Гэмо знал: жена не любила вспоминать блокадные годы в осажденном немцами Ленинграде, когда буквально на ее глазах от голода умерли мать, отец и брат…

Надежды на то, что поездки на родину дадут новый творческий импульс, не оправдались: последнее время Гэмо маялся, пытаясь нащупать новый путь в своем творчестве. Обращение к прошлому как бы исчерпало себя, а современный материал таил опасность. Действительность оказалась не столь безоблачной и радостной, как о том говорилось в пропагандистских книгах о народах Севера, прошедших славный путь прямо от первобытности в социализм.

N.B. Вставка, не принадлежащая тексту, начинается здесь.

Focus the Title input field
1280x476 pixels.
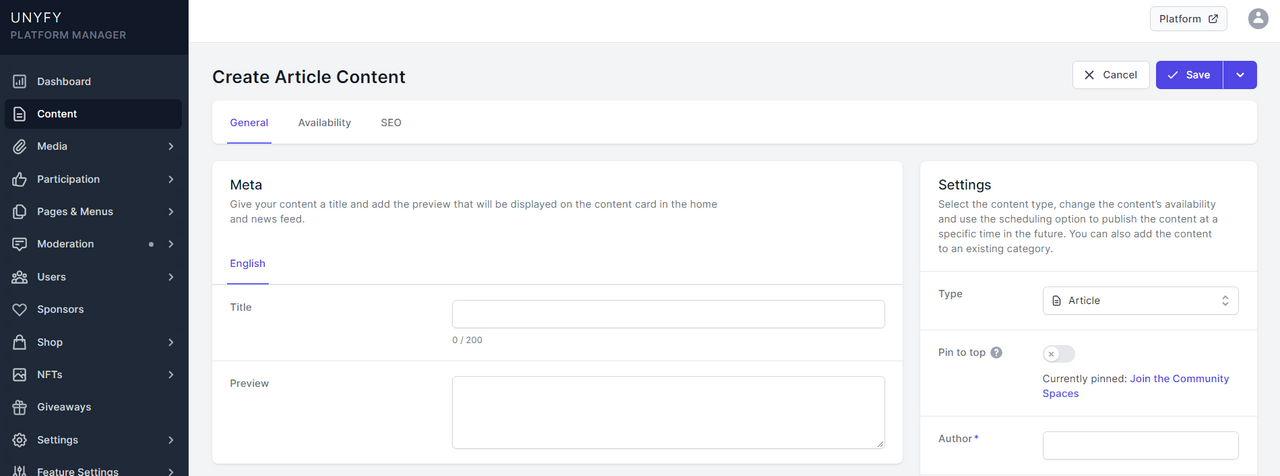(668, 314)
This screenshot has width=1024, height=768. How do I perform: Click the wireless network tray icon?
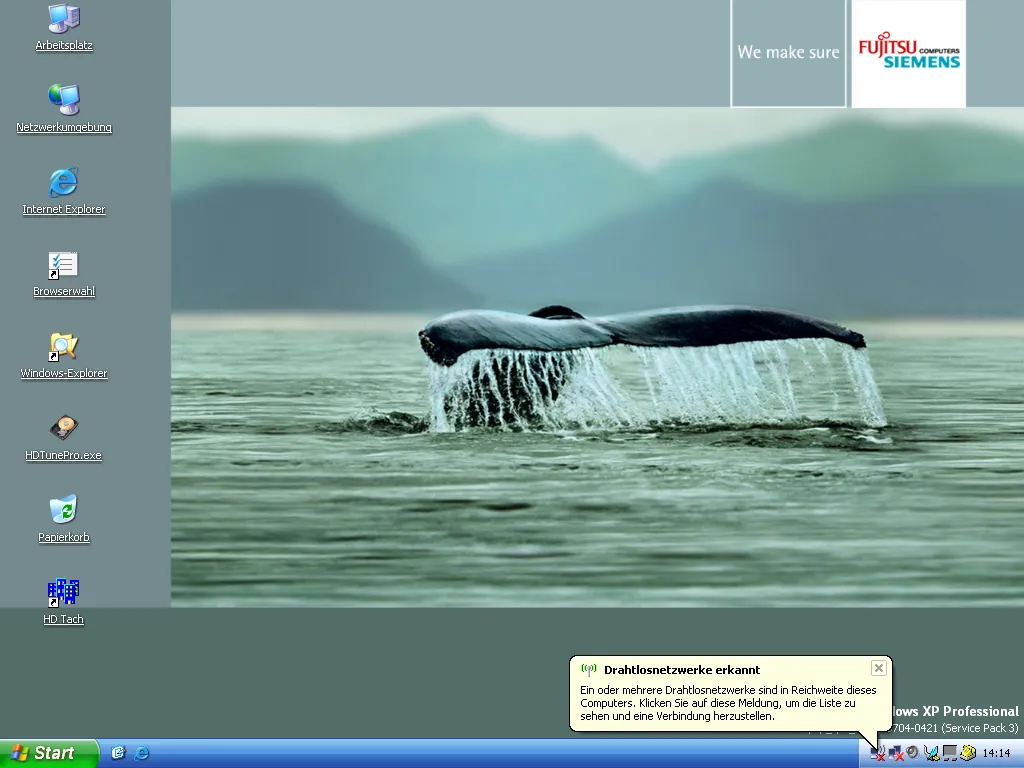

В начале пятидесятых годов всех чукчей и эскимосов в прибрежных селах переселили в деревянные дома, не подумав как следует, какое жилище требуется сегодняшнему северянину, все еще живущему охотой на морского зверя, имеющего упряжку собак. В новом доме негде было разделать добычу, некуда поместить мерзнущих на студеном ветру собак.

С неловкостью Гэмо вспоминал некоторые свои произведения, где приветствовал прощание с ярангой, как начало действительно новой жизни родного народа. Что-то было не совсем так. В деревянном доме, одетый вместо меховой кухлянки в засаленный ватник, бывший гордый морской охотник, нынче работник зверофермы, оставаясь чукчей, терял свою самобытность, становился неуверенным в себе, жалким и до крайности падким к алкоголю.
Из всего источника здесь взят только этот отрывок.